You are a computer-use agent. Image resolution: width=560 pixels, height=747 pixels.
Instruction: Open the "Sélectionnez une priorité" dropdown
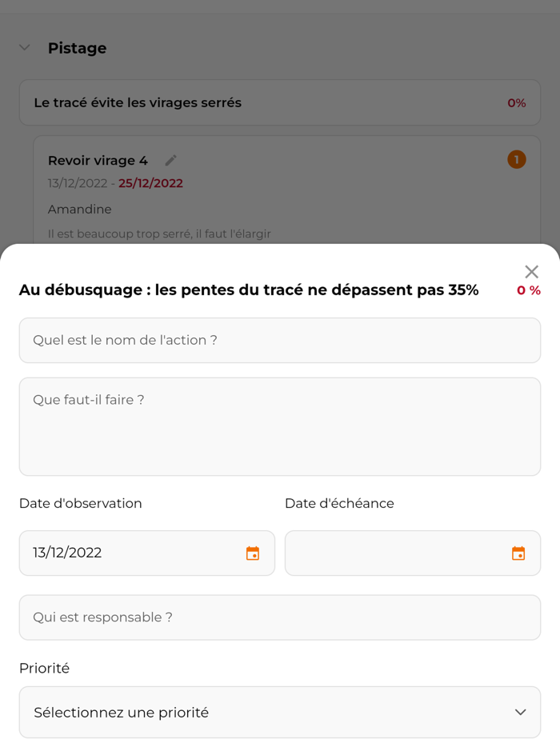pyautogui.click(x=280, y=712)
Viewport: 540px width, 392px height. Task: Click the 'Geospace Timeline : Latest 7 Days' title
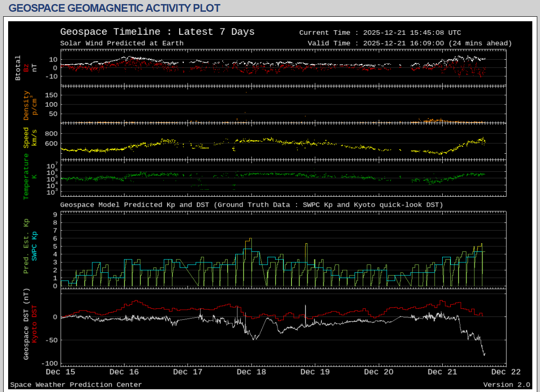click(x=157, y=32)
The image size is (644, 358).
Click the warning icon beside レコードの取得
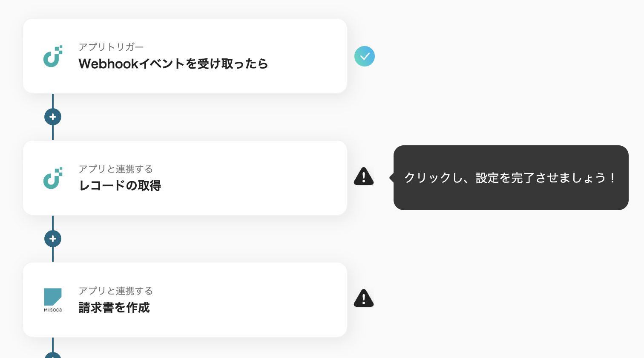[364, 176]
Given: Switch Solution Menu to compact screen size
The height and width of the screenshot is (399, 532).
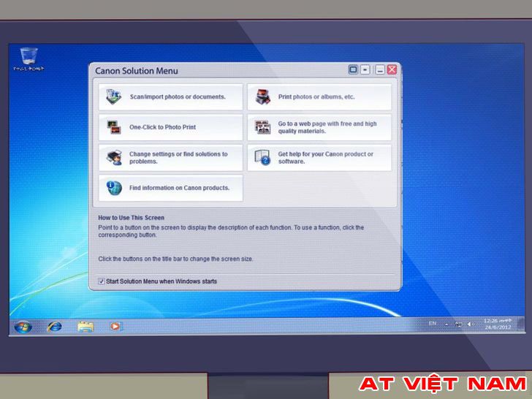Looking at the screenshot, I should (x=365, y=70).
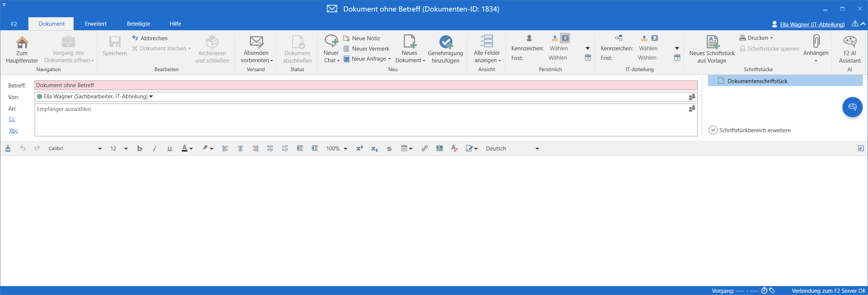Click Neues Schriftstück aus Vorlage icon
Image resolution: width=868 pixels, height=295 pixels.
tap(712, 42)
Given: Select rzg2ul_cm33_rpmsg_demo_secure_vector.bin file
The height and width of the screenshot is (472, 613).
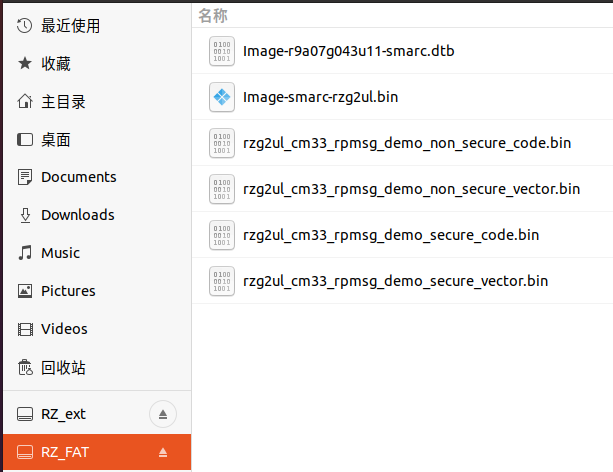Looking at the screenshot, I should click(403, 281).
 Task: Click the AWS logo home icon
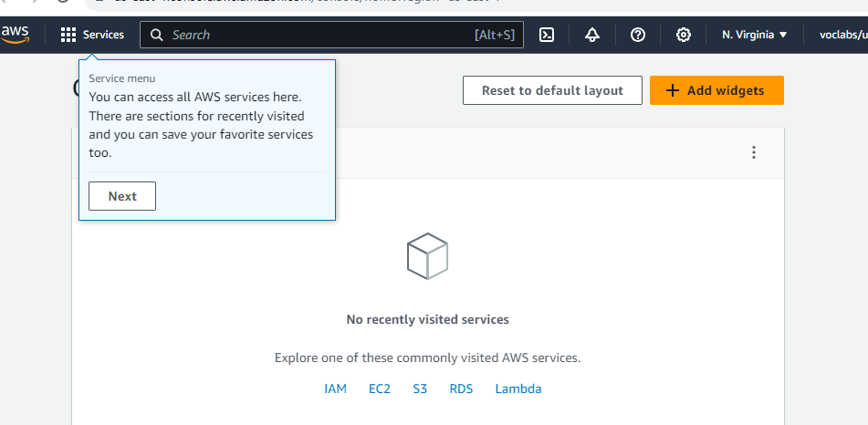[16, 35]

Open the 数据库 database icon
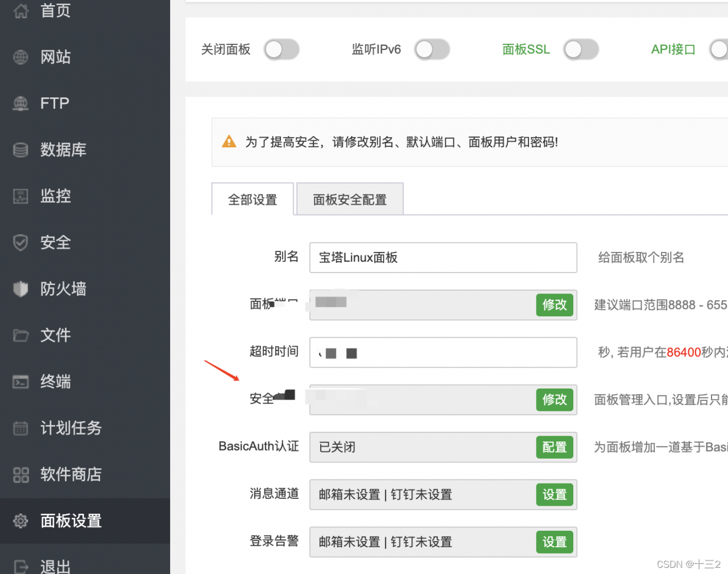point(20,150)
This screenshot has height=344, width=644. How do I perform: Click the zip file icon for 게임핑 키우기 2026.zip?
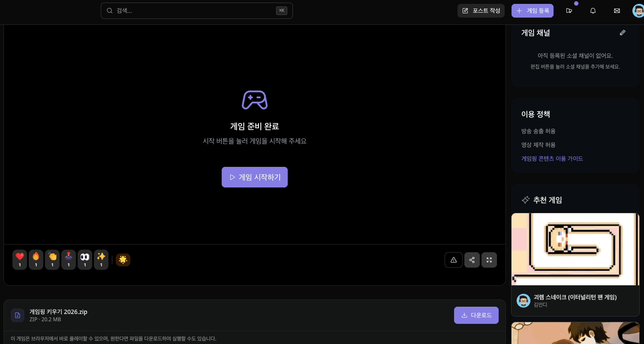point(18,315)
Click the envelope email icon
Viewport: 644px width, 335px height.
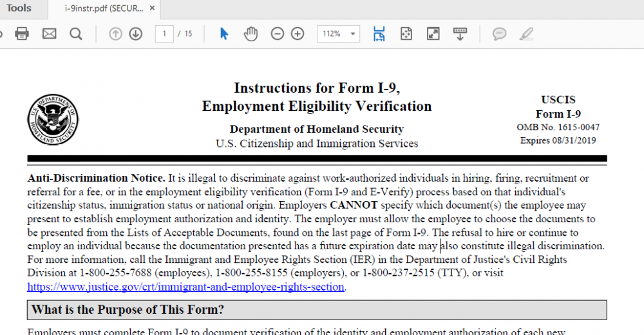pos(50,34)
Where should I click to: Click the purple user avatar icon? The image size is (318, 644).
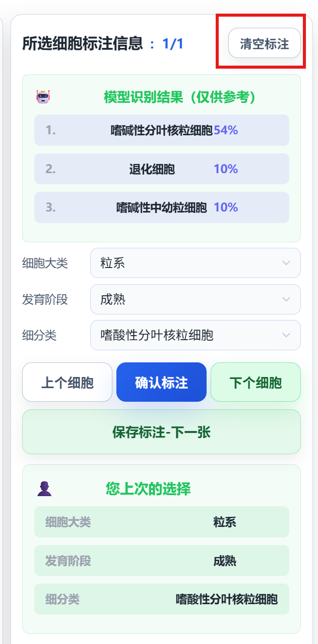point(44,489)
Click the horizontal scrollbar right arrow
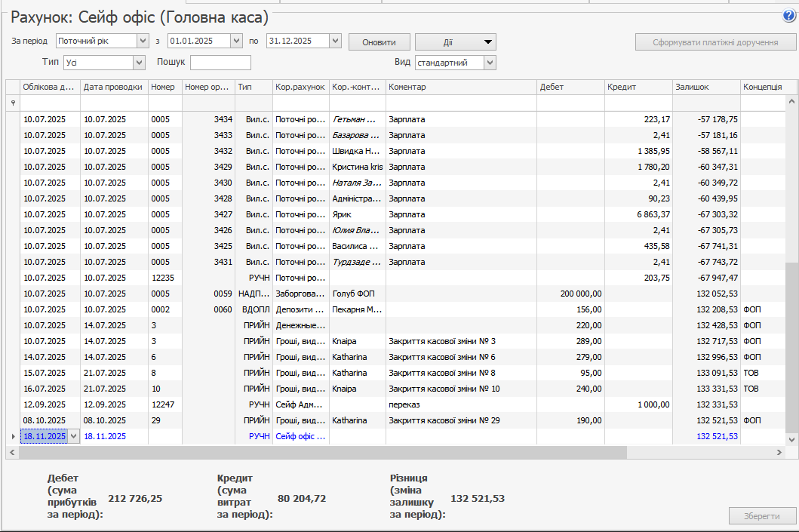 [780, 452]
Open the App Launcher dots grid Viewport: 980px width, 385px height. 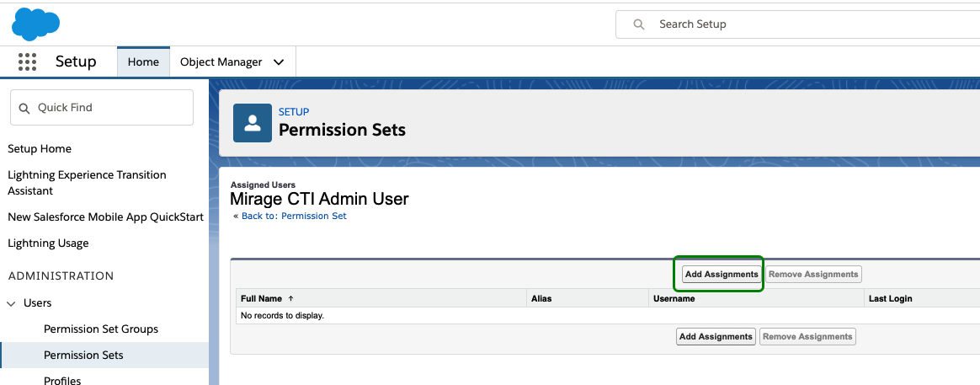pos(28,61)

§ **Work instructions**: Work through the data above and give the number of lines in which "Given" appears; add nothing else.

§ **Response to this exercise**: 2